What doesn't make sense is if I have a dynamic insertion or deletion of numbers going on in a vector, I have issues keeping this order. If I wanted the vector to be in ascending order I would use the greater operation to keep pushing the heap so that the values would be ascending. But it is confusing when you first look at the push_heap method because it appears a lot like some of the other algorithm functions which perform in a range of numbers like for instance:

 std::unique (myvector.begin(), myvector.end(), myfunction); 

which push_heap does not do. it does not do this comparison operation on all the numbers in the range of the vector, which I didn't understand at first.

After finding that push_heap wasn't really keeping my vector sorted, and I had to keep my vector sorted in order to use a binary search. I used sort_heap, but that slowed down the program to where it wasn't fast enough.

Also, I find that sometimes push_heap will throw an invalid heap error in strange occasions.

like for example:

   push_heap(v.begin(), v.end(), greater<int>());  

with a vector of 755, 98, 55, 22

you would see after the push_heap:

     22, 98, 55, 755

but let's say that you had 22, 98, 55 ,755

usually it will just move on without performing any push because of the false return on comparison. this is to be expected.

but sometimes I will try push_heap on:

887, 52, 44, 22

and it will say

      'invalid heap' 

or if I try: 22, 52, 44, 887, instead of just returning false and moving on it will break with

'invalid heap'

this also happens sometimes with pop_heap.

Why am I getting invalid heap? is it because all heaps have to be in descending order?

EDIT: I found this on cplusplus.com, which I guess answers one question:

The element with the highest value is always pointed by first. The order of the other elements depends on the particular implementation, but it is consistent throughout all heap-related functions of this header.

Community
  • 1
  • 1
user1066524
  • 373
  • 2
  • 11
  • 24
  • I'd say "forget about `push_heap`, and use `std::priority_queue`. priority queue works the same way as the heap stuff, but is simpler to use and understand. – Mooing Duck Mar 25 '13 at 18:25
  • priority_queue would be great, except for my problem I need to be able to remove one item, which priority_queue won't let you do. but other than that, priority_queue is a decent choice. – user1066524 Mar 25 '13 at 18:31
  • `std::priority_queue` has `pop` and `top` for looking at and removing the "greatest" element. If that's not what you want, then none of the heap stuff is what you want either, since they work on the _exact_ same concepts. – Mooing Duck Mar 25 '13 at 19:28

1 Answers1

4

... push_heap has two arguments and by default it pushes the least value to position last-1. It only does this if the first argument is less than the second argument, otherwise it stays the same.

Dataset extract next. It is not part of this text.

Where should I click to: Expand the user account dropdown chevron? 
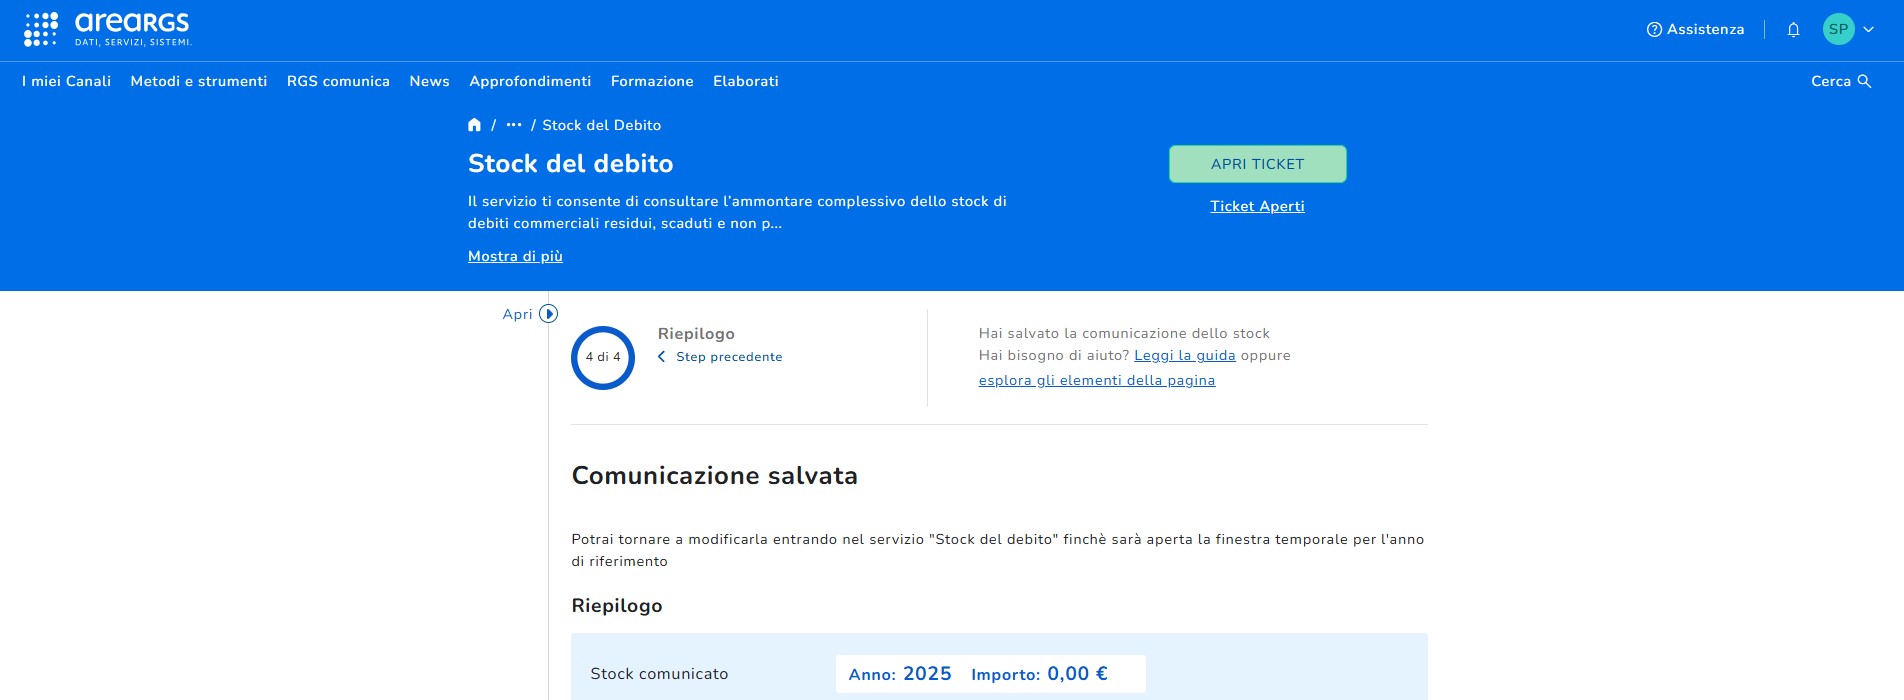click(1868, 30)
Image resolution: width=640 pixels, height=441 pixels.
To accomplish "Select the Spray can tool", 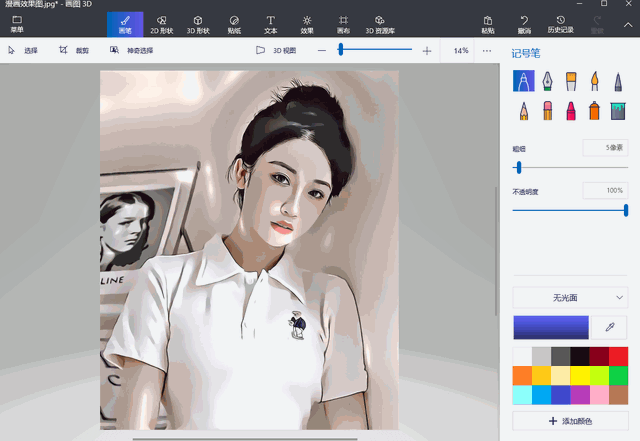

Nope. If your storage is a vector v, and is currently a heap (as created with make_heap), you should call

v.push_back(new_item);
push_heap(v.begin(), v.end());

to add a new item. See for example here or here.

Consider that push_heap really takes the range [begin, end-1) (which is required to fulfil the heap invariant already) and the appended element at end-1 (which may not), and moves up the last element until the heap invariant is restored for all of [begin, end). The algorithm is explained here.


After finding that push_heap wasn't really keeping my vector sorted ...

Heaps are not sorted. They have an ordering constraint (the heap property) which is specifically and deliberately weaker than being fully sorted.

If you want to perform a binary search, you need a fully-sorted container, and converting your heap to one using sort_heap each time is both slow and destructive: your container isn't a heap any more after you call this, and you can't use it as one.


Now, about your edit: heaps do not have to be in descending order. A max-heap is in descending order (with the largest element at the front), and a min-heap is in ascending order (with the smallest element at the front).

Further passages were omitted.